:: Prompt ::
Transcribe word for word the lines below from the line with "Nízkouhlíková stratégia na" through the line with "Zvýšené riziko požiarov", ends included.

:: Data records ::
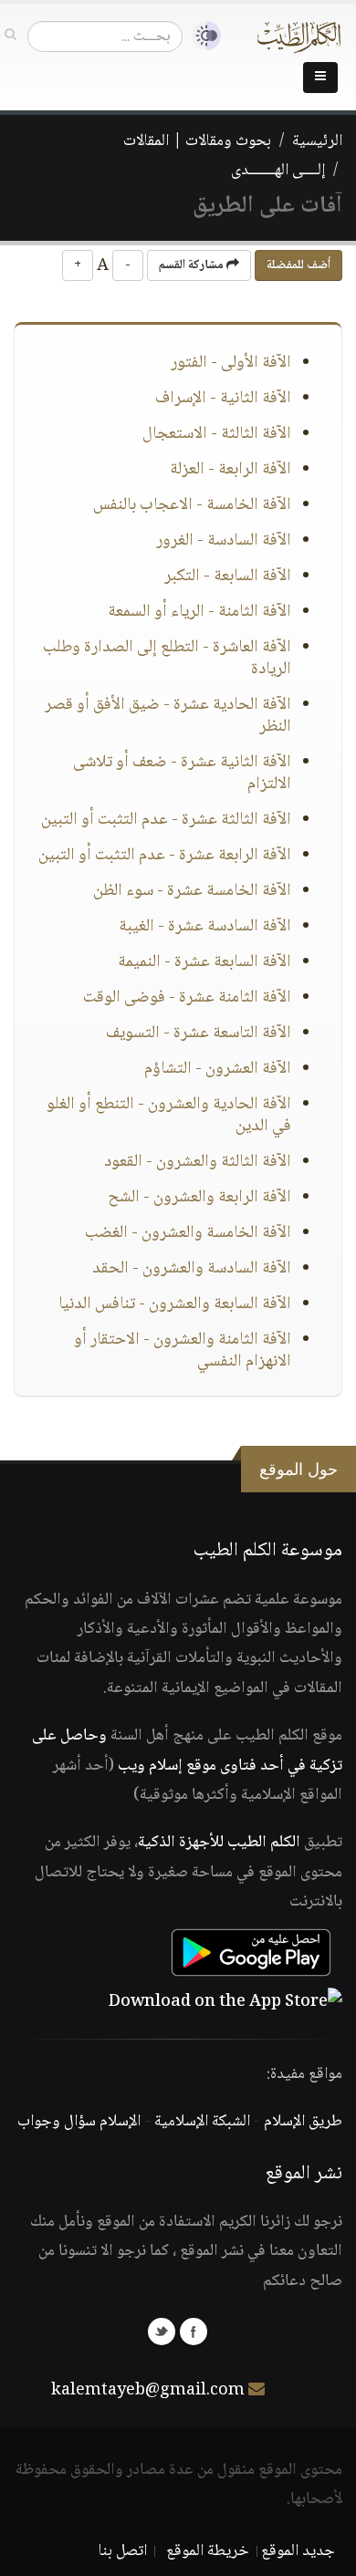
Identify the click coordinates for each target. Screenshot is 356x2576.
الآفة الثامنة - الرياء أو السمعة (199, 612)
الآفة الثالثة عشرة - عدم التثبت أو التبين (166, 820)
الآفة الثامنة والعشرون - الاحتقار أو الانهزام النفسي (182, 1350)
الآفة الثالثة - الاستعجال (216, 434)
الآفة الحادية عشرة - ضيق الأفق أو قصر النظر (168, 716)
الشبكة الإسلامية (202, 2121)
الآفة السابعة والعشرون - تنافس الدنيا (174, 1304)
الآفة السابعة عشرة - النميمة (204, 962)
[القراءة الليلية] (202, 36)
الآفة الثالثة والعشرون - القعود (197, 1162)
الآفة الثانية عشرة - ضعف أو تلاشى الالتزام (182, 773)
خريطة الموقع (207, 2551)
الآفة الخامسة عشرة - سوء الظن (192, 891)
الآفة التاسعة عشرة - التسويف (198, 1033)
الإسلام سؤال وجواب (79, 2121)
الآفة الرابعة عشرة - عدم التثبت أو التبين (164, 855)
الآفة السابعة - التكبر (227, 576)
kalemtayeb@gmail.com (148, 2391)
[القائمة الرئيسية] (320, 77)
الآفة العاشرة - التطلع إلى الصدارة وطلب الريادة (167, 658)
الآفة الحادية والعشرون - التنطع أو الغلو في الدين (169, 1115)
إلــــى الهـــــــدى (278, 170)
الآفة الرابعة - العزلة (230, 469)
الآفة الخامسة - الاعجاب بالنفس (192, 505)
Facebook (193, 2331)
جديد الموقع (298, 2551)
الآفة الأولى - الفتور (231, 363)
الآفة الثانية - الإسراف (223, 398)
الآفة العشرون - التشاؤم (217, 1069)
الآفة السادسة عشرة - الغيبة (205, 926)
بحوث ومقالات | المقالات (197, 141)
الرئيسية (317, 141)
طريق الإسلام (303, 2121)
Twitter (161, 2331)
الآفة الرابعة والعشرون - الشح (199, 1197)
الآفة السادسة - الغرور (223, 541)
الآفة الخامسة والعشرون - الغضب (188, 1233)
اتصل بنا (123, 2551)
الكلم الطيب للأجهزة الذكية (219, 1842)
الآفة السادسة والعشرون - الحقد (191, 1268)
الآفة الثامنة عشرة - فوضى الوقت (187, 998)
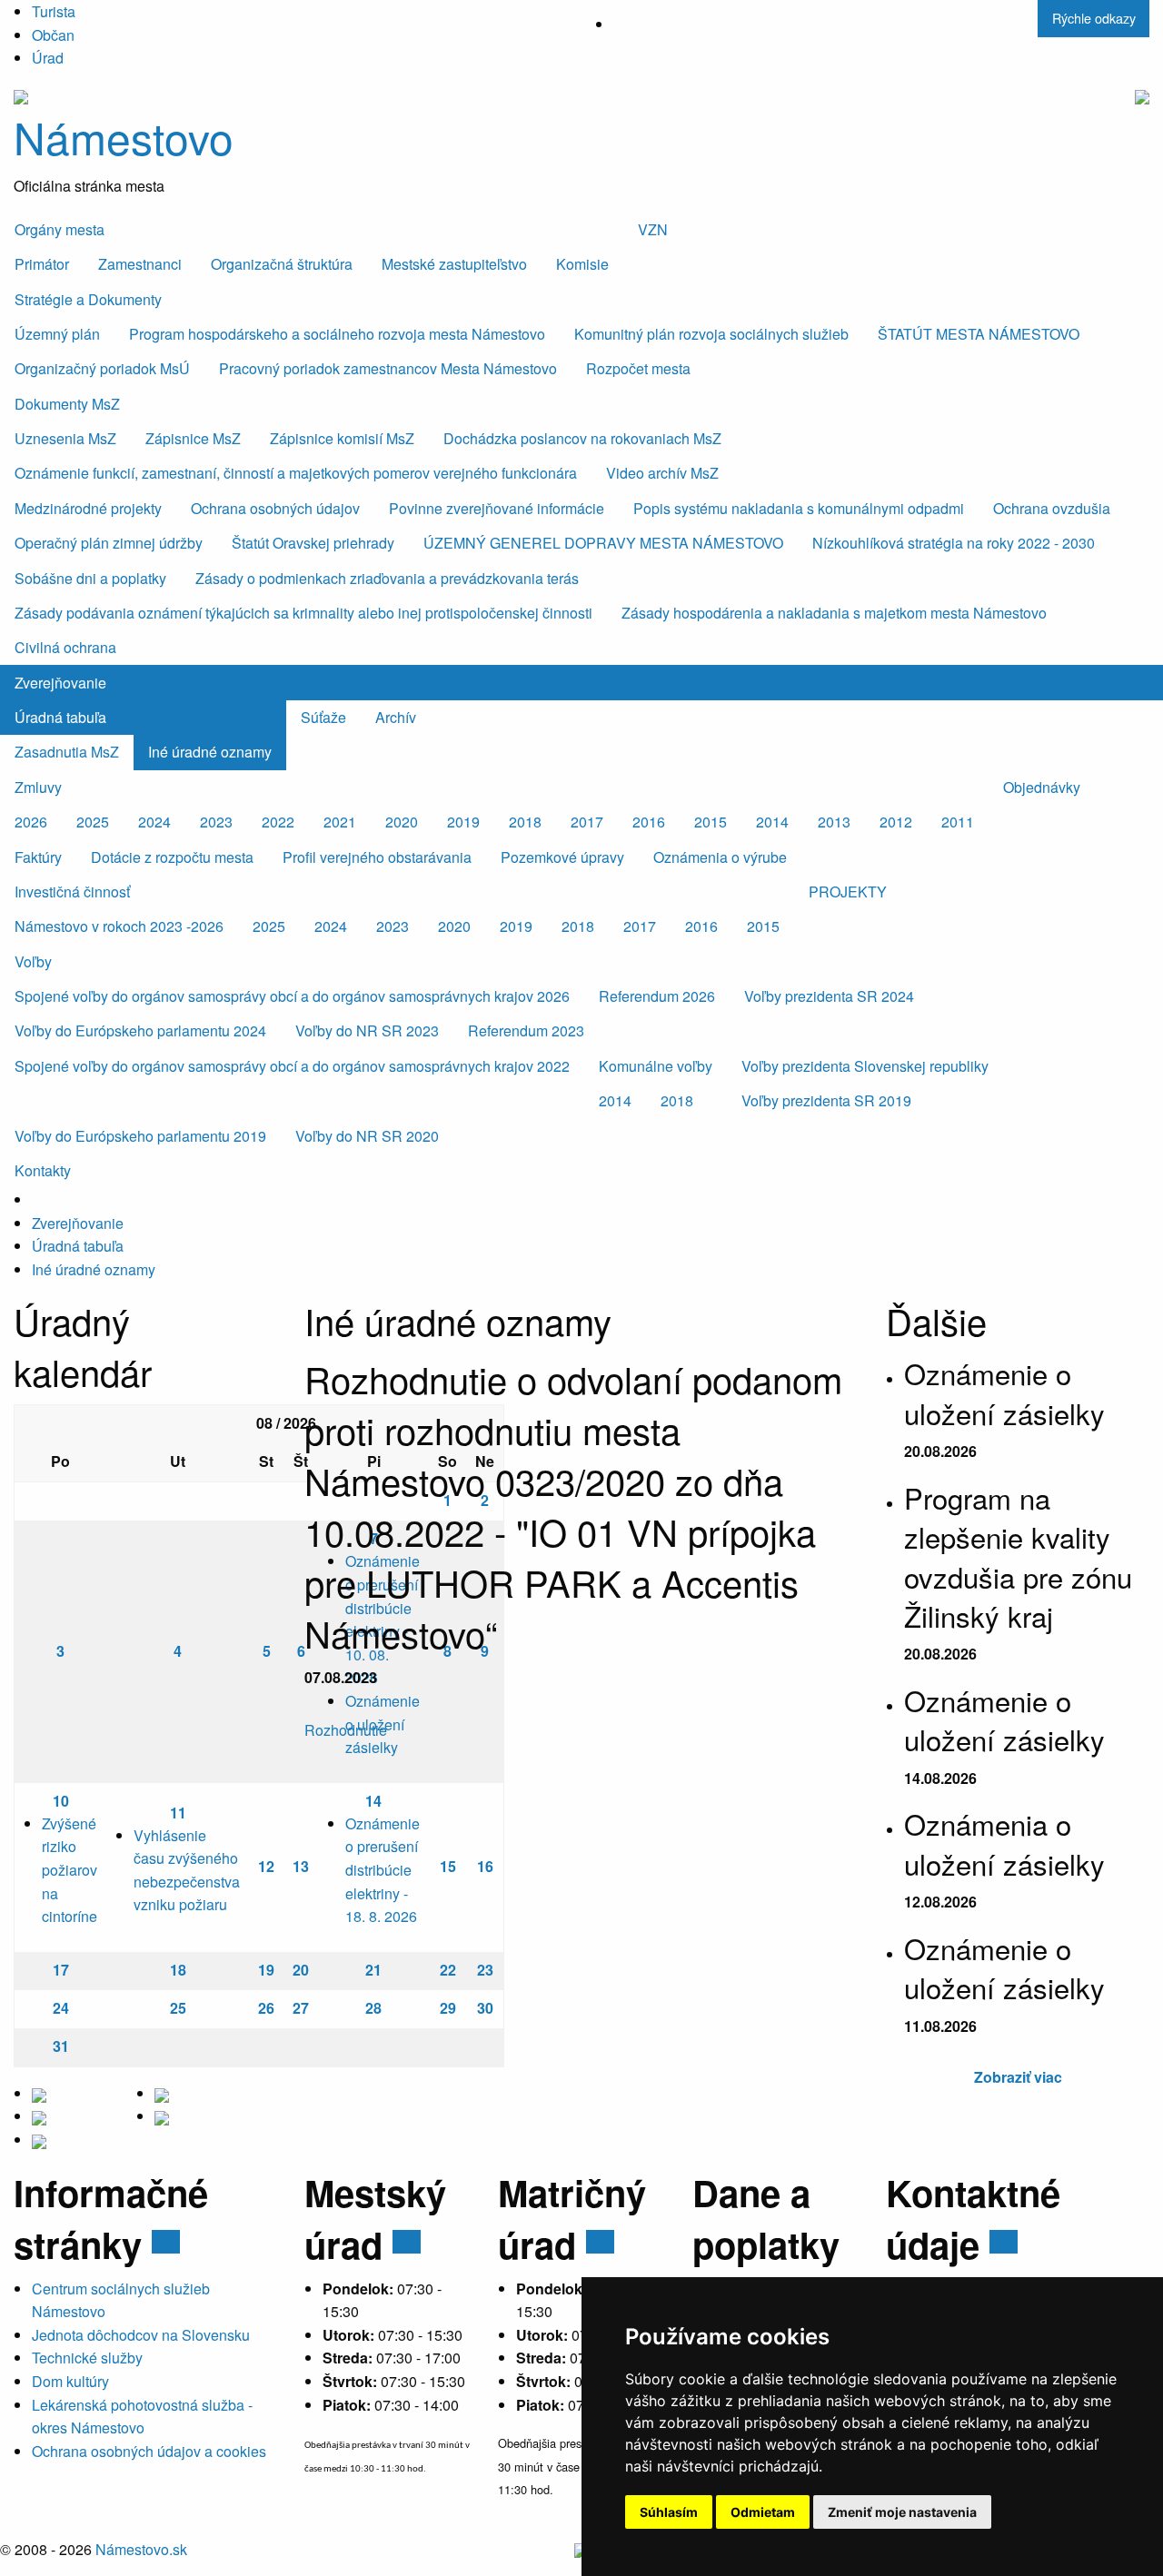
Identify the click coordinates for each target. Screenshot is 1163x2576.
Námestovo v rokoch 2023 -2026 (119, 926)
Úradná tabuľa (60, 717)
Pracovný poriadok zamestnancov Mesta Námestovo (388, 368)
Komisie (582, 263)
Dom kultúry (70, 2381)
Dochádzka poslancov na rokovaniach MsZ (582, 438)
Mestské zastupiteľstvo (454, 263)
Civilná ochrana (65, 647)
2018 (525, 821)
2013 (834, 821)
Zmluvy (38, 787)
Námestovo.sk (141, 2549)
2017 (587, 821)
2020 (401, 821)
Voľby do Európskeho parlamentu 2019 (140, 1135)
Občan (53, 35)
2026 (31, 821)
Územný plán (57, 333)
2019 (463, 821)
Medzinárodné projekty (88, 508)
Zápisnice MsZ (193, 438)
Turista (53, 11)
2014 (772, 821)
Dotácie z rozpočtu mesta (172, 857)
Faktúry (38, 857)
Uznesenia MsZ (65, 438)
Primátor (42, 263)
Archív (395, 717)
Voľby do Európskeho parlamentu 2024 (140, 1030)
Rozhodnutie (347, 1729)
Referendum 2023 (526, 1030)
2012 (896, 821)
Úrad (48, 57)
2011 (957, 821)
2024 (154, 821)
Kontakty (43, 1170)
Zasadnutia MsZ (67, 751)
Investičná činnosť (72, 891)
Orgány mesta (59, 229)
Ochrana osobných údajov (275, 508)
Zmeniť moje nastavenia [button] (902, 2512)
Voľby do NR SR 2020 (367, 1135)
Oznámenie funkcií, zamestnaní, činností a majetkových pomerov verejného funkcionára (296, 472)
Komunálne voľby (655, 1065)
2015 (710, 821)
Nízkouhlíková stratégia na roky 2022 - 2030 (953, 542)
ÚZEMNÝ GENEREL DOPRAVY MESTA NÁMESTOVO (603, 542)
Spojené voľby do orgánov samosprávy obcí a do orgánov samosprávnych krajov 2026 (292, 996)
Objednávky (1041, 787)
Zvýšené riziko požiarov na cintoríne (69, 1870)
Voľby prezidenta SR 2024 (829, 996)
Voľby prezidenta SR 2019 (826, 1100)
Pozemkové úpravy (562, 857)
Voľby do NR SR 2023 (367, 1030)
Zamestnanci (140, 263)
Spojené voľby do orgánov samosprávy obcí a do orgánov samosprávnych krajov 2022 (292, 1065)
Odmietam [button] (763, 2512)
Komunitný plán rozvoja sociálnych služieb (711, 333)
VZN (653, 229)
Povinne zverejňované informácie (496, 508)
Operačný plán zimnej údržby (109, 542)
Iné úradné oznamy (210, 751)
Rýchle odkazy (1094, 17)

:: Answer to the problem ::
Nízkouhlíková stratégia na roky 2022 - 2030 (953, 542)
ÚZEMNÝ GENEREL DOPRAVY MESTA NÁMESTOVO (603, 542)
Spojené voľby do orgánov samosprávy obcí a do orgánov samosprávnych krajov 2026 (292, 996)
Objednávky (1041, 787)
Zvýšené riziko požiarov na cintoríne (69, 1870)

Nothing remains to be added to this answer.